Throughout April, be on the lookout for poetry postings in the Campus Chronicle and on digital monitors across campus, as well as our cardboard poet cutouts and poetry lawn signs. Take a selfie with your favorite poet!

This year, the American Academy of Poets is highlighting this verse: “we were all made for something” (Ada Limon). That is why we decided to focus on poems about work this year. We’ll include songs and lyrics about work, too! (Below is the official 2023 National Poetry Month poster from the American Academy of Poets.)

Also, please click here for a link to 30 Ways to Celebrate National Poetry Month in the classroom (or anywhere).

Today’s Poem

“Scaffolding”
by Seamus Heaney
(1939-2013)

Masons, when they start upon a building,
Are careful to test out the scaffolding;

Make sure that planks won’t slip at busy points,
Secure all ladders, tighten bolted joints.

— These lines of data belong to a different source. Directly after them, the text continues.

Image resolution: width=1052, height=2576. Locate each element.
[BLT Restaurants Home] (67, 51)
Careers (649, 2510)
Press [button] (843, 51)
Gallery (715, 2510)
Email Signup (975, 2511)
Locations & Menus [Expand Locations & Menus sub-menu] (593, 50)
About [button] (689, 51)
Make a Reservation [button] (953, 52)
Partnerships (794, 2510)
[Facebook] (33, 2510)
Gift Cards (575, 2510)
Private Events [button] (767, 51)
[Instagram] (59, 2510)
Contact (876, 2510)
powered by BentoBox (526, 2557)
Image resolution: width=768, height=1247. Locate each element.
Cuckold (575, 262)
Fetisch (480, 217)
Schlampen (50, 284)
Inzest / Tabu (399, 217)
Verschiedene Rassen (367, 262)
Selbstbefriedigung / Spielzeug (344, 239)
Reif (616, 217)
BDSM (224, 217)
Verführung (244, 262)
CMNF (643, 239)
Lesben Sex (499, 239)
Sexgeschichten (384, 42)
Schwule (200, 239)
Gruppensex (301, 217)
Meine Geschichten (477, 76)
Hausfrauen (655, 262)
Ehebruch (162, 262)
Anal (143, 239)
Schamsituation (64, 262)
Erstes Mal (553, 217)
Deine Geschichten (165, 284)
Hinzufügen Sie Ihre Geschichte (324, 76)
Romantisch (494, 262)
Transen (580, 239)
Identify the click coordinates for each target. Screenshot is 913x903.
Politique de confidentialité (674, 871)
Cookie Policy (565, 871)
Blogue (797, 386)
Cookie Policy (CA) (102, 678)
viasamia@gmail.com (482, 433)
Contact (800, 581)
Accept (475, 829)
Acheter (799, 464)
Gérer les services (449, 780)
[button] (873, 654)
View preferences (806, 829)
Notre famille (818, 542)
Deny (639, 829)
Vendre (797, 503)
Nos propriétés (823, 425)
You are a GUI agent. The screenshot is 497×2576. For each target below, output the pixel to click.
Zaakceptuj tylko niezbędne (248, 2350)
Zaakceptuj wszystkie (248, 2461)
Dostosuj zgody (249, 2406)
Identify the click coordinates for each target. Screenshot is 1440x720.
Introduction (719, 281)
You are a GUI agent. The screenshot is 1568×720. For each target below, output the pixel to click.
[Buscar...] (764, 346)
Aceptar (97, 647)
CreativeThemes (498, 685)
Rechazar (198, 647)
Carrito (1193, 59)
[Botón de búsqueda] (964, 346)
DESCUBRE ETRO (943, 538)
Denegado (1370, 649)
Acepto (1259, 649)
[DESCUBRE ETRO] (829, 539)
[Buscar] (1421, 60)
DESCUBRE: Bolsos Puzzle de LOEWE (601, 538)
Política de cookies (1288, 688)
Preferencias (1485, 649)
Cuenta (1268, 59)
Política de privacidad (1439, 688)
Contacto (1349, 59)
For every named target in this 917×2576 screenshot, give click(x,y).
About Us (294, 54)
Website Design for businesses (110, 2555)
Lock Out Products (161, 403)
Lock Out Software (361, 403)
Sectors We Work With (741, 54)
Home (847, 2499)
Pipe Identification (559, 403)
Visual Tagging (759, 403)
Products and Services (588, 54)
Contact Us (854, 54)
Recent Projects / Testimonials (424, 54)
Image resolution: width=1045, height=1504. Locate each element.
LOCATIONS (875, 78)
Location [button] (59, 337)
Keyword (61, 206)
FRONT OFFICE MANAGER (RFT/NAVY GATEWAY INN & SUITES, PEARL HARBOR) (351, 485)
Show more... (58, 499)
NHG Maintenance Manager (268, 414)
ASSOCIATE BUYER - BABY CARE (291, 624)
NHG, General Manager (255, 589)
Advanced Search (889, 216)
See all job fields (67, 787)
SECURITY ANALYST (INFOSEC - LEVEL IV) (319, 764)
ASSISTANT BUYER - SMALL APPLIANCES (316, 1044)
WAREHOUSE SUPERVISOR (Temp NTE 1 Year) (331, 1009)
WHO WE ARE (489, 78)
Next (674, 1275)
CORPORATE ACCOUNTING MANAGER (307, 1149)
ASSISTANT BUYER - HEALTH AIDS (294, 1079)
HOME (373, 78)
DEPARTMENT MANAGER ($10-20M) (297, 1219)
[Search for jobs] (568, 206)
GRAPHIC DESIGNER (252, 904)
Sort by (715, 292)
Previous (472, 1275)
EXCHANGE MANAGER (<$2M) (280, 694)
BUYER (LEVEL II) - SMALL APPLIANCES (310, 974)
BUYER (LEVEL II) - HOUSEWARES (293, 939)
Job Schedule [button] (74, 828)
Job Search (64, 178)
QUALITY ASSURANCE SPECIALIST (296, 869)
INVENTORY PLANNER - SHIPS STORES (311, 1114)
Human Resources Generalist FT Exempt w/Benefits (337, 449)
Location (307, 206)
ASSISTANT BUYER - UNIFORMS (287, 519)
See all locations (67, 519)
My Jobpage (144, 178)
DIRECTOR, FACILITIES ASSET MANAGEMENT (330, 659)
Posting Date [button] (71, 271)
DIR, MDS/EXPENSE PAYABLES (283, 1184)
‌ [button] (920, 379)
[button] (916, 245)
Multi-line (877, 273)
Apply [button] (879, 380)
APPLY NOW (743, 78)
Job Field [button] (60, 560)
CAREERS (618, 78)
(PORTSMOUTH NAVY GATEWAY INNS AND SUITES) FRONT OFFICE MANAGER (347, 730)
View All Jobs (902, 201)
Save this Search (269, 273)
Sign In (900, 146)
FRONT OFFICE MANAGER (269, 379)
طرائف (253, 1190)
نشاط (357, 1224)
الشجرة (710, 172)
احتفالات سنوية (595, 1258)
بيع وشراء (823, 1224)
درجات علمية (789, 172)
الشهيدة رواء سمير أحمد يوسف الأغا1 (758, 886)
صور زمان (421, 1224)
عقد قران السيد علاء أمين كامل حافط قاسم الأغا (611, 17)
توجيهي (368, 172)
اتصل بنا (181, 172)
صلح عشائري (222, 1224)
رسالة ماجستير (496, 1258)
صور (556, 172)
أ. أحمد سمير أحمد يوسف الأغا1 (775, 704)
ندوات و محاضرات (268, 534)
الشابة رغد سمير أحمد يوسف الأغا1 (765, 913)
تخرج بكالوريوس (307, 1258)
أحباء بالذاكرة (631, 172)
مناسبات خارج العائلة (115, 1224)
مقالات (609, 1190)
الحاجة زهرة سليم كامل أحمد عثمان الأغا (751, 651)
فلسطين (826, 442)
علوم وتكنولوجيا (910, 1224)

And yet all this comes down when the job’s done
Showing off walls of sure and solid stone.

So if, my dear, there sometimes seem to be
Old bridges breaking between you and me

Never fear. We may let the scaffolds fall
Confident that we have built our wall.

 

“Scaffolding” from Opened Ground: Selected Poems 1966–1996​ by Seamus Heaney. Copyright © 1998 by Seamus Heaney.

Born in Ireland in 1939, Seamus Heaney was the author of numerous poetry collections, including Human Chain (Farrar, Straus and Giroux, 2010). He split his time between Dublin, Ireland, and Boston, where he taught at Harvard University for many years. Heaney received the Nobel Prize in Literature in 1995.